Aquellos que los precedieron, les enseñaron  a amar. Y es el amor el impulso vital que empuja la busca de ese abuelo una y otra vez invocado: Tú, el ausente. Tú, herbolario de la pobreza, / curando las heridas de las mariposas”.

Devenida Antígona de este tiempo, la que escribe avanza entre alas y temblores para reunirse con “el esqueleto número seis” al que besa la calavera horadada por las balas. Rescatado por fin, setenta y seis años después, por la tarea minuciosa y delicada de los arqueólogos.

La que narra el horror ha rodado una y otra vez “hasta el valle de las sombras”. Ahora está” la alegría de la misericordia/ la memoria exenta de venganza”. Y ese pequeñoo lápiz, “tan sólo unos centímetros/ de algo que una vez fue azul” y que ahora seguirá en manos de la que narra el dolor, la ausencia, la crueldad y finalmente la oración, el canto de los pájaros, el perfume de la madreselva.

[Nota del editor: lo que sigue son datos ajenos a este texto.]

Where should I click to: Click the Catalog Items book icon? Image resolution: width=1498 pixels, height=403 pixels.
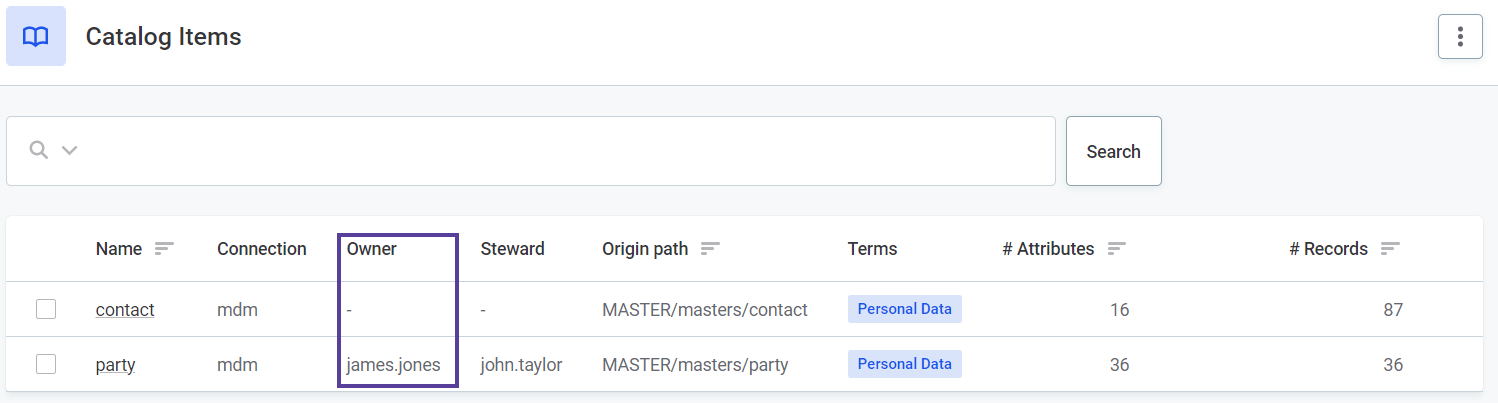[x=36, y=37]
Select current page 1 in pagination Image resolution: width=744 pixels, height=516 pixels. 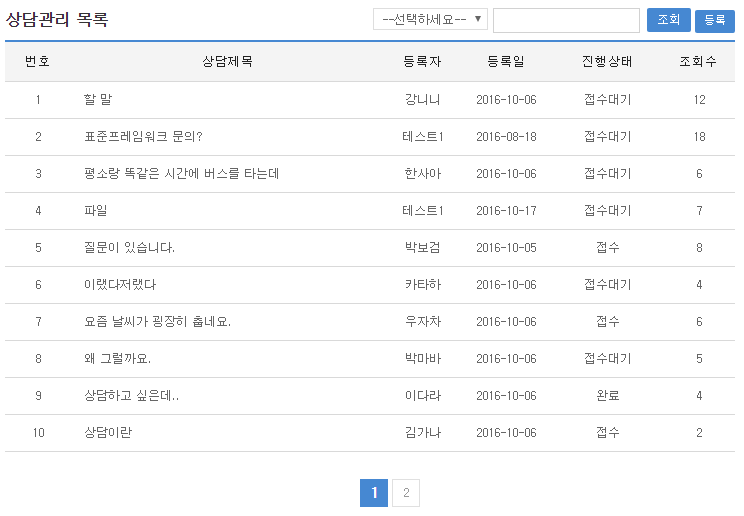[373, 493]
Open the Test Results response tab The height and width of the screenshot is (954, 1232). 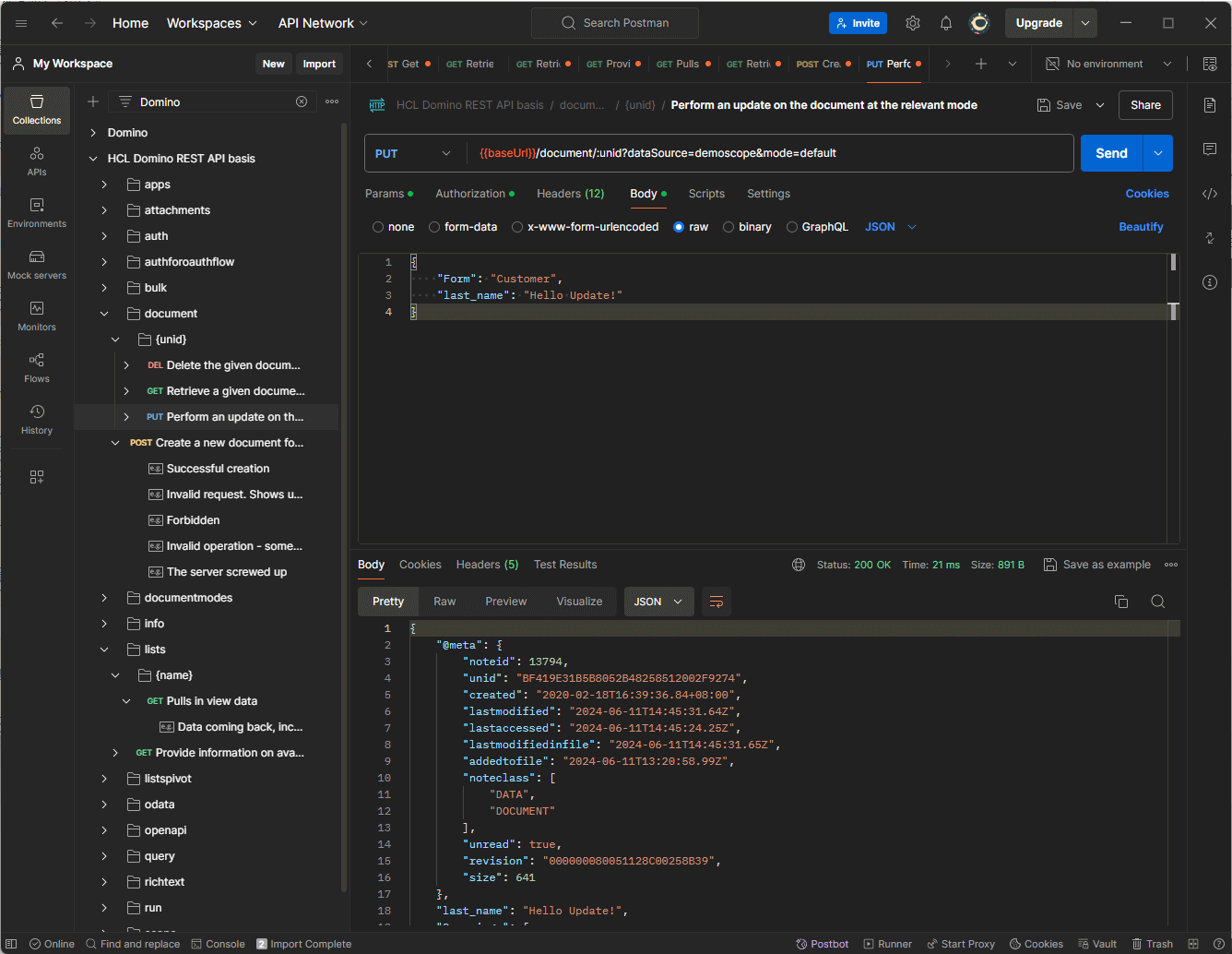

Sí, el pequeño lápiz, dice la que narra: “late en mi mano/ como pájaro recién nacido, / como regreso a la palabra/ que narrará la oscuridad, / y amanezco por fin/ en el lenguaje, / sosegada. (p.53)

El magnífico poemario, pleno de imágenes delicadas en clave de acuarela, consta de dos partes la primera, Resurrección y la segunda: La semilla y el vuelo.

El ausente, ahora recuperado, es convocado “en la semilla y el vuelo, / en lo profundo del latido de un paisaje, / que cambia, permanece y nos sostiene/ en nuestra fragilidad, como nido perfecto” (p.62)

Ella, la que narra “junto a la sima donde yaces, / hizo migas de su tristeza y se la dio a los pájaros, / luego, ellos con sus trinos despertaron el alba” (p.64)

Julia Otxoa es una poeta que renace en la luz de la palabra. Puro vuelo y semilla su voz sosegada. Una luciérnaga que ilumina la noche más oscura. Una escritura poblada de imágenes como lágrimas de rocío cuando ilumina el alba. No fue en vano subir a la montaña, querida Julia, tu espíritu liberado, es liviandad de pájaro.

 

Nélida Cañas es escritora.

Córdoba, Argentina,18 de agosto de 2022

 

https://www.facebook.com/nelida.canas.5

Ha publicado 10 libros de poemas y 10 de microficción y otras formas breves de narrativa. Su libro más reciente: Sinfonía de agosto EOS VILLA, Versión digital, 2022.

Autora de Letras entretejidas (Macedonia Ediciones, BS.As, 2022) un libro de cartas con Ana Martinengo. Ha escrito numerosas reseñas «por el placer de poner entre yo y yo un tú.»